>> start EXTRACTED INFORMATION

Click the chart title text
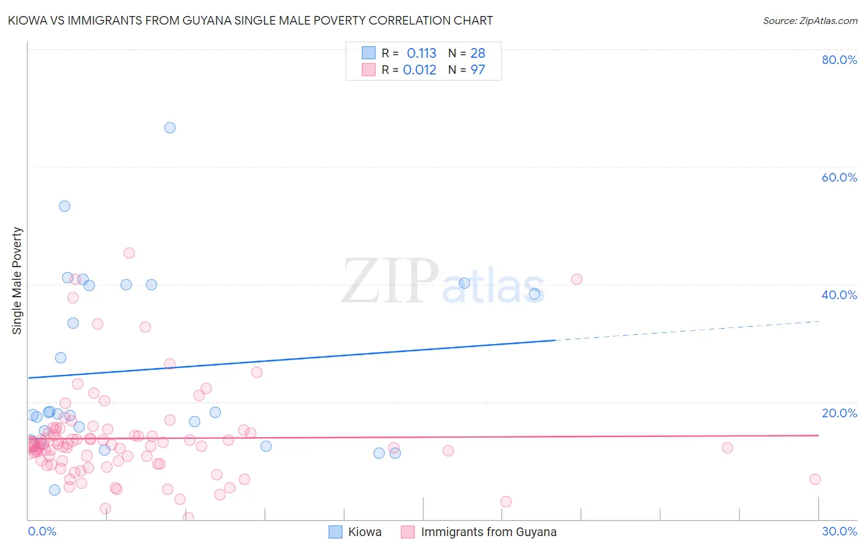[250, 20]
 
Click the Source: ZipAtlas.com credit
[810, 20]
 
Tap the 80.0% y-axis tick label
[839, 60]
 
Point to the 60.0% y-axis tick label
[839, 177]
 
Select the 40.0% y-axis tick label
[839, 295]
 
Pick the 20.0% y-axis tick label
[839, 413]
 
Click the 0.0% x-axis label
[42, 531]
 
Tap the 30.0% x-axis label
[839, 531]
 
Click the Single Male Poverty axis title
[17, 281]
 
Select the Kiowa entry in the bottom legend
[364, 532]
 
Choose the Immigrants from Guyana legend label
[488, 532]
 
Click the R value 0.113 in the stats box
[421, 53]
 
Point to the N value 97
[477, 70]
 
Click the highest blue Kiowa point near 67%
[170, 127]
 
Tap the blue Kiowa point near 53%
[65, 206]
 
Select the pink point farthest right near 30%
[815, 479]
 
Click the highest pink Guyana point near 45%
[129, 253]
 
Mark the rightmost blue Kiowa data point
[535, 294]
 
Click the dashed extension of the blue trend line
[689, 331]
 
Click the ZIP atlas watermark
[443, 282]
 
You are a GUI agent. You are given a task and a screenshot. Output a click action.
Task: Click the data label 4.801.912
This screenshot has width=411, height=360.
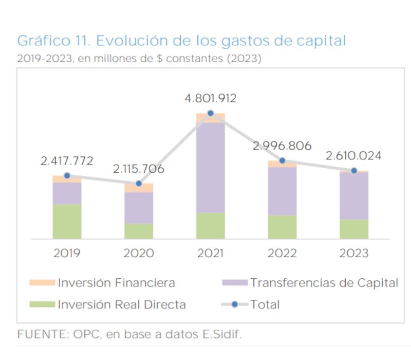pos(211,99)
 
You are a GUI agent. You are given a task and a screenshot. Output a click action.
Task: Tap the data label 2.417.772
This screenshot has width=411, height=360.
pos(67,161)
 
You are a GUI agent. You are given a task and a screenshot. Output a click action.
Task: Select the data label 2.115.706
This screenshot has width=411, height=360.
pos(139,169)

>> end EXTRACTED INFORMATION

= TASK DIRECTIONS =
Swap "data label" for "value label" throughout the lines above, keeping everything else the same. Leave the pictures out of your answer.

= THE ANSWER =
Click the chart title text
[250, 20]
 
Click the Source: ZipAtlas.com credit
[810, 20]
 
Tap the 80.0% y-axis tick label
[839, 60]
 
Point to the 60.0% y-axis tick label
[839, 177]
 
Select the 40.0% y-axis tick label
[839, 295]
 
Pick the 20.0% y-axis tick label
[839, 413]
 
Click the 0.0% x-axis label
[42, 531]
 
Tap the 30.0% x-axis label
[839, 531]
 
Click the Single Male Poverty axis title
[17, 281]
 
Select the Kiowa entry in the bottom legend
[364, 532]
 
Choose the Immigrants from Guyana legend label
[488, 532]
 
Click the R value 0.113 in the stats box
[421, 53]
 
Point to the N value 97
[477, 70]
 
Click the highest blue Kiowa point near 67%
[170, 127]
 
Tap the blue Kiowa point near 53%
[65, 206]
 
Select the pink point farthest right near 30%
[815, 479]
 
Click the highest pink Guyana point near 45%
[129, 253]
 
Mark the rightmost blue Kiowa data point
[535, 294]
 
Click the dashed extension of the blue trend line
[689, 331]
 
Click the ZIP atlas watermark
[443, 282]
 
You are a GUI agent. You are given a task and a screenshot. Output a click action.
Task: Click the value label 4.801.912
This screenshot has width=411, height=360.
pos(211,99)
 
You are a GUI agent. You are given a task and a screenshot. Output a click action.
Task: Tap the value label 2.417.772
This screenshot has width=411, height=360.
pos(67,161)
 
You are a GUI agent. You are given a task and a screenshot. Output a click action.
Task: Select the value label 2.115.706
This screenshot has width=411, height=360.
pos(139,169)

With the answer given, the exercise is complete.